* [EXERCISE INSTRUCTIONS]:
Return the part of the DETR with iRPE page from "Data Preparation" to "the images archieves.", reproduced word for word.

* [SUPPLIED TEXT]:
◆ ◆ ◆

Hiring research interns for neural architecture search projects: houwen.peng@microsoft.com

Rethinking and Improving Relative Position Encoding for Vision Transformer

Object Detection: DETR with iRPE

Model Zoo

We equip DETR models with contextual product shared-head RPE, and report their mAP on MSCOCO dataset.

Absolute Position Encoding: Sinusoid
Relative Position Encoding: iRPE (contextual product shared-head RPE)

enc_rpe2d	Backbone	#Buckets	epoch	AP	AP_50	AP_75	AP_S	AP_M	AP_L	Link	Log
rpe-1.9-product-ctx-1-k	ResNet-50	7 x 7	150	0.409	0.614	0.429	0.195	0.443	0.605	link	log, detail (188 MB)
rpe-2.0-product-ctx-1-k	ResNet-50	9 x 9	150	0.410	0.615	0.434	0.192	0.445	0.608	link	log, detail (188 MB)
rpe-2.0-product-ctx-1-k	ResNet-50	9 x 9	300	0.422	0.623	0.446	0.205	0.457	0.613	link	log, detail (375 MB)

--enc_rpe2d is an argument to represent the attributions of relative position encoding.

Usage

Setup

Install 3rd-party packages from requirements.txt.

pip install -r ./requirements.txt

[Optional, Recommend] Build iRPE operators implemented by CUDA.

Although iRPE can be implemented by PyTorch native functions, the backward speed of PyTorch index function is very slow. We implement CUDA operators for more efficient training and recommend to build it. nvcc is necessary to build CUDA operators.

cd rpe_ops/
python setup.py install --user

Data Preparation

You can download the MSCOCO dataset from https://cocodataset.org/#download.

Please download the following files:

2017 Train images [118K/18GB]
2017 Val images [5K/1GB]
2017 Train/Val annotations [241MB]

After downloading them, move the three archieves into the same directory, then decompress the annotations archive by unzip ./annotations_trainval2017.zip. We DO NOT compress the images archieves.

The dataset should be saved as follow,

coco_data
├── annotations
│   ├── captions_train2017.json
│   ├── captions_val2017.json
│   ├── instances_train2017.json
│   ├── instances_val2017.json
│   ├── person_keypoints_train2017.json
│   └── person_keypoints_val2017.json
├── train2017.zip
└── val2017.zip

The zipfile train2017.zip and val2017.zip can also be decompressed.

coco_data
├── annotations
│   ├── captions_train2017.json
│   ├── captions_val2017.json
│   ├── instances_train2017.json
│   ├── instances_val2017.json
│   ├── person_keypoints_train2017.json
│   └── person_keypoints_val2017.json
├── train2017
│   └── 000000000009.jpg
└── val2017
│   └── 000000000009.jpg

Argument for iRPE

We add an extra argument --enc_rpe2d rpe-{ratio}-{method}-{mode}-{shared_head}-{rpe_on} for iRPE. It means that we add relative position encoding on all the encoder layers.

Here is the format of the variables ratio, method, mode, shared_head and rpe_on.

Parameters
----------
ratio: float
    The ratio to control the number of buckets.

◆ ◆ ◆

* [SOURCE EXCERPT]:

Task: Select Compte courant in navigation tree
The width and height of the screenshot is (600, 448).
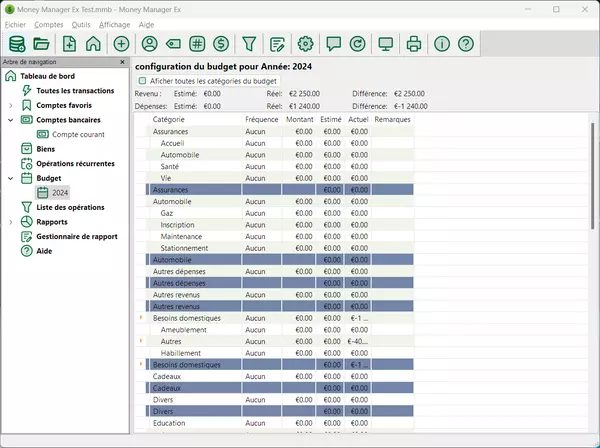Action: 77,134
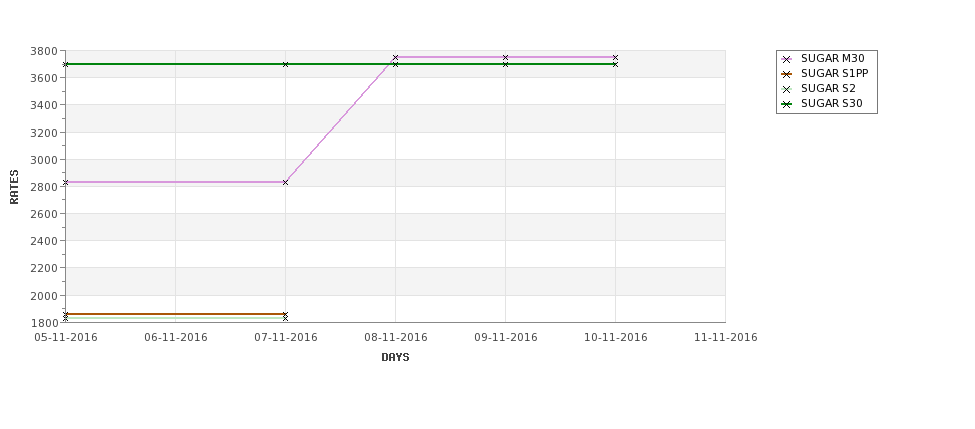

◆ ◆ ◆

* [ANSWER TO THE EXERCISE]:
Data Preparation

You can download the MSCOCO dataset from https://cocodataset.org/#download.

Please download the following files:

2017 Train images [118K/18GB]
2017 Val images [5K/1GB]
2017 Train/Val annotations [241MB]

After downloading them, move the three archieves into the same directory, then decompress the annotations archive by unzip ./annotations_trainval2017.zip. We DO NOT compress the images archieves.